For some time, investors have been puzzling over how to value the company, which was built on the cable-systems business but has expanded significantly during the past decade with the acquisition of NBCUniversal in 2011 and U.K. satellite TV giant Sky in 2018. Just under half of the company’s revenue, about 48%, came from NBCUniversal and Sky in 2019 — but that means cable systems delivered the majority of its earnings.
As the 10th anniversary of the NBC-Universal purchase approaches in January, the big question around the conglomerate has become more than an academic exercise: Is Comcast a media company or a cable company?
Craig Moffett, veteran media and telecom analyst with MoffettNathanson, noted in a recent report that Comcast’s shares have lately traded in concert with Disney shares rather than those of Charter Communications, Comcast’s closest cable competitor in the U.S.
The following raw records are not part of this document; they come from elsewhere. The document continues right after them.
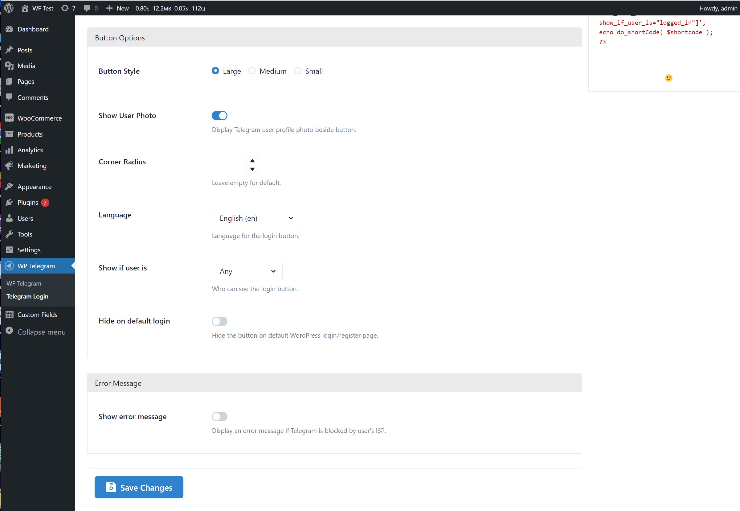This screenshot has width=740, height=511.
Task: Create new content via the New link
Action: [117, 8]
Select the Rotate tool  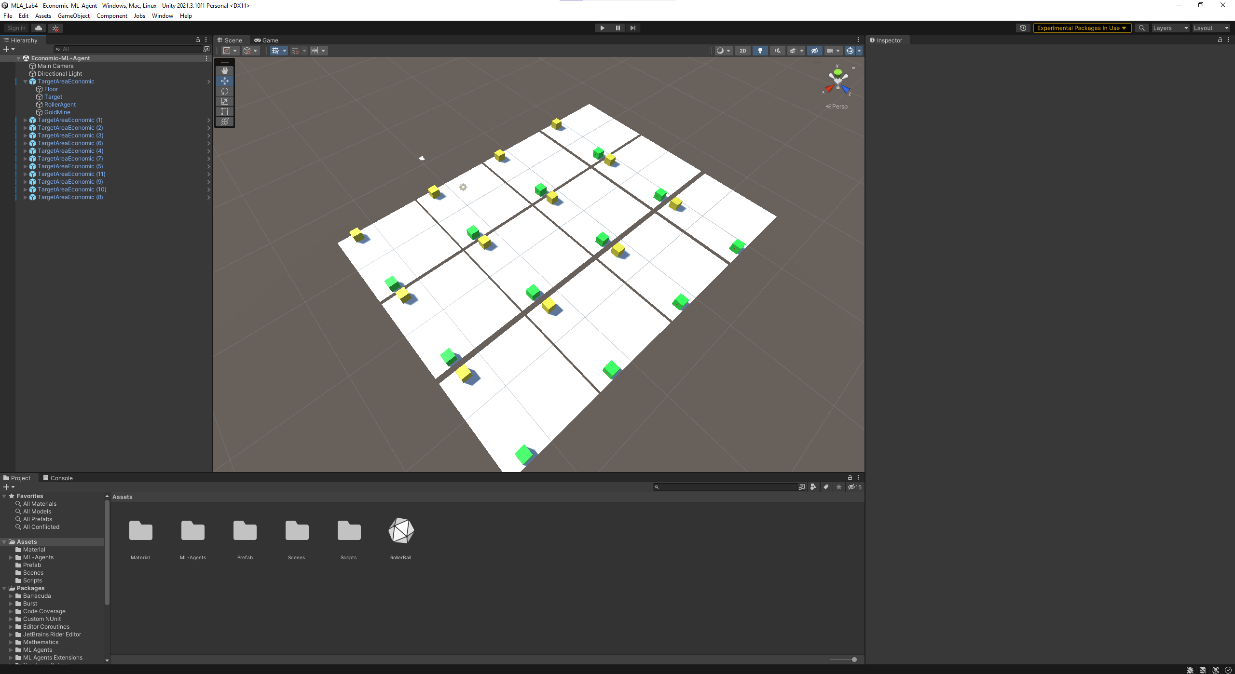[x=225, y=91]
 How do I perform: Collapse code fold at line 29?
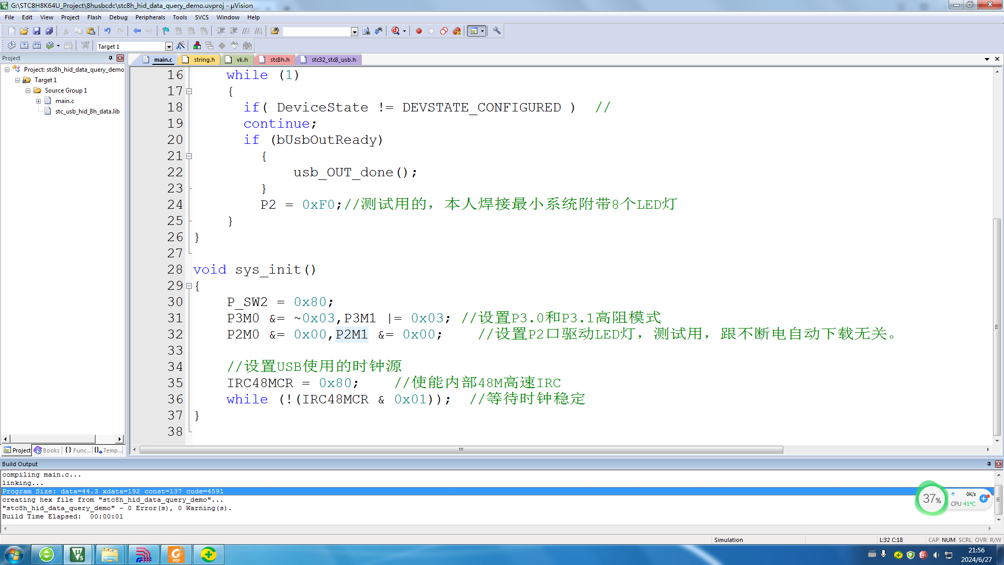click(x=189, y=286)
“One might grouse that the tail is wagging the dog here, but the market’s voice here is clear: It is Comcast’s non-cable assets that now dominate the narrative. It is Comcast’s non-cable businesses that are the swing factors in estimates. And it is Comcast’s non-cable businesses about which there is the most robust debate about longer-term value,” Moffett wrote in a June 29 note.
As of last week, Comcast shares were down about 13% for the year, not a bad showing amid the shock of the pandemic. But the company still trades at a steep discount relative to earnings, in part because of the fish-or-fowl debate around the company. The stock price has mostly hovered around $38-$39 since mid-May.
Peacock is seen in the marketplace as something of a tap dance by Comcast to bring the company into the streaming arena in a way that
is less disruptive to its core cable business. The focus on ad-supported free content and authenticated access to a larger library of new and vintage programming still encourages consumers to see Peacock as an add-on rather than a cable service replacement.
Comcast itself is increasingly emphasizing the growth of the broadband component of its cable operations rather than the old-school video subscribers that built the business. Video subs are steadily shrinking, quarter after quarter, for Comcast and other major operators.
Comcast’s tack with Peacock was in part an acknowledgment that it was late to wade into the streaming waters. By the time the conglom was formulating its plans for Peacock early in 2019, the field was crowded with Netflix, Hulu, Amazon and the promise of Disney and Apple launching services later that year.
Moffett pointed to another factor that is likely a curb on Comcast’s enthusiasm for investing big in streaming assets: the $40 billion price tag for Sky.
“It has depleted Comcast’s balance sheet at a time when the cash generated by the cable business might otherwise be deployed for other purposes, and it continues to raise nagging questions about capital allocation going forward,” Moffett wrote.
Sky may yet prove to be the foundation of a global streaming service for its parent company, as Moffett observed. But for now, investors are still unsure what to make of Comcast’s strategy to add a new streaming feather to the Peacock’s plume.